ERKAEL NEWS - MAKASSAR --- Harapan baru muncul dalam operasi pencarian korban kecelakaan pesawat ATR 42-500 milik Indonesia Air Transport (IAT) yang jatuh di kawasan Gunung Bulusaraung, Kabupaten Pangkajene dan Kepulauan (Pangkep), Sulawesi Selatan. Smartwatch milik kopilot pesawat, Muhammad Farhan Gunawan, dilaporkan masih aktif dan merekam aktivitas pergerakan langkah kaki hingga beberapa hari setelah insiden terjadi.
Informasi tersebut diungkapkan pihak keluarga Farhan setelah ponsel milik korban ditemukan oleh tim SAR gabungan dan diketahui masih terhubung dengan Galaxy Watch yang dikenakan Farhan saat pesawat hilang kontak pada Sabtu, 17 Januari 2026.
Aktivitas Terekam dari Pagi hingga Malam
Saudara Farhan, Pitri Keandedes Hasibuan, mengatakan data dari smartwatch menunjukkan aktivitas langkah kaki yang terekam sejak pagi hari hingga malam, dengan jumlah langkah yang terus bertambah dari hari ke hari.

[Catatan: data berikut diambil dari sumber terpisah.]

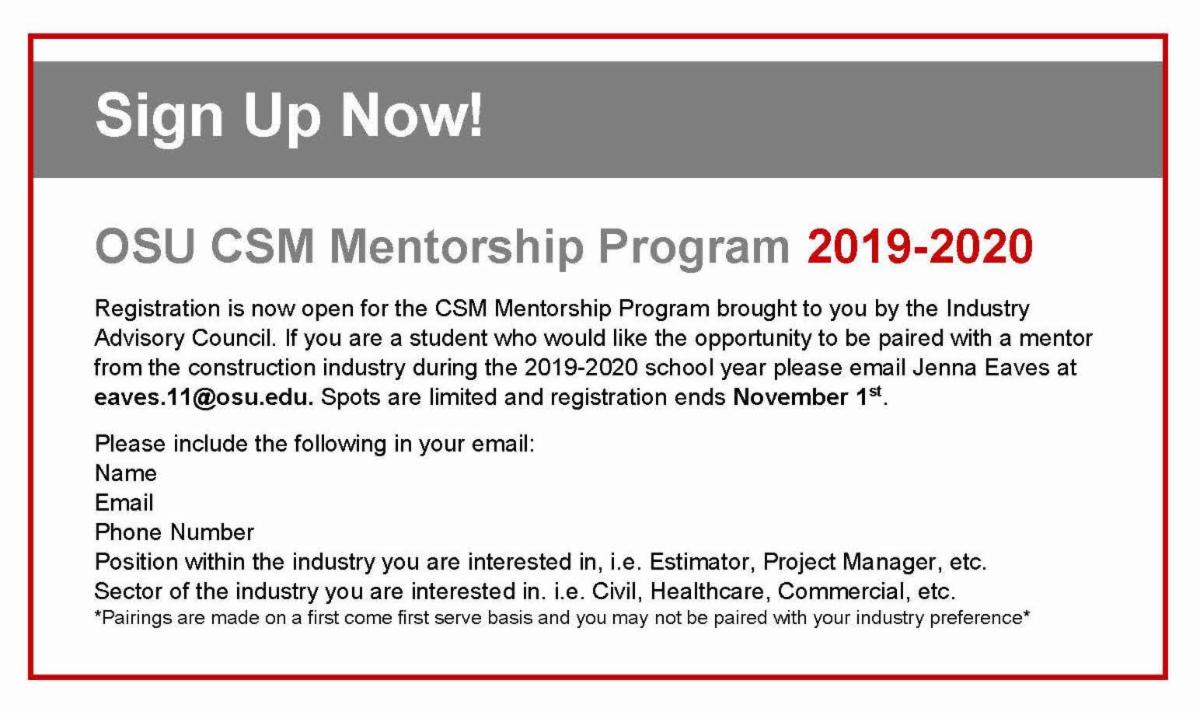
Task: Click the pairings footnote in small print
Action: 562,618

“HP dia terhubung ke smartwatch-nya. Ternyata ada pergerakan langkah kaki. Dari pagi sekitar jam 6 sudah ada langkah, lalu bertambah lagi sampai jam 10 malam,” ujar Pitri saat dihubungi, Senin (19/1/2026).
Menurut Pitri, data tersebut pertama kali diketahui setelah ponsel Farhan berhasil ditemukan tim SAR di area pencarian. Ponsel itu kini berada di tangan keluarga dan masih menyimpan rekaman aktivitas dari perangkat wearable tersebut.
Keluarga Minta Smartwatch Dilacak
Keluarga menilai rekaman langkah kaki itu sebagai sinyal penting yang mengindikasikan kemungkinan Farhan masih bertahan hidup pascakecelakaan. Oleh karena itu, mereka meminta aparat dan tim SAR memanfaatkan teknologi pelacakan smartwatch untuk mempersempit area pencarian.
“Kalau bisa ada yang melacak smartwatch-nya itu, dia pakai Galaxy Watch. Supaya ada pertolongan yang cari dia,” kata Pitri.
Ia juga menyampaikan permohonan terbuka kepada Presiden Prabowo Subianto agar pencarian diperkuat dengan penambahan personel dan sarana udara.
“Tolong turunkan tim SAR lebih banyak lagi, Pak. Selamatkan Farhan, karena dia sudah memberikan tanda-tanda,” ucapnya.
Operasi SAR Masih Berlangsung
Basarnas sebelumnya menyatakan operasi pencarian masih berada dalam fase golden time, yakni periode krusial untuk menemukan korban dalam kondisi selamat. Hingga saat ini, puluhan personel SAR gabungan dari Basarnas, TNI, Polri, serta relawan dikerahkan di kawasan Gunung Bulusaraung, yang dikenal memiliki medan ekstrem dan cuaca yang cepat berubah.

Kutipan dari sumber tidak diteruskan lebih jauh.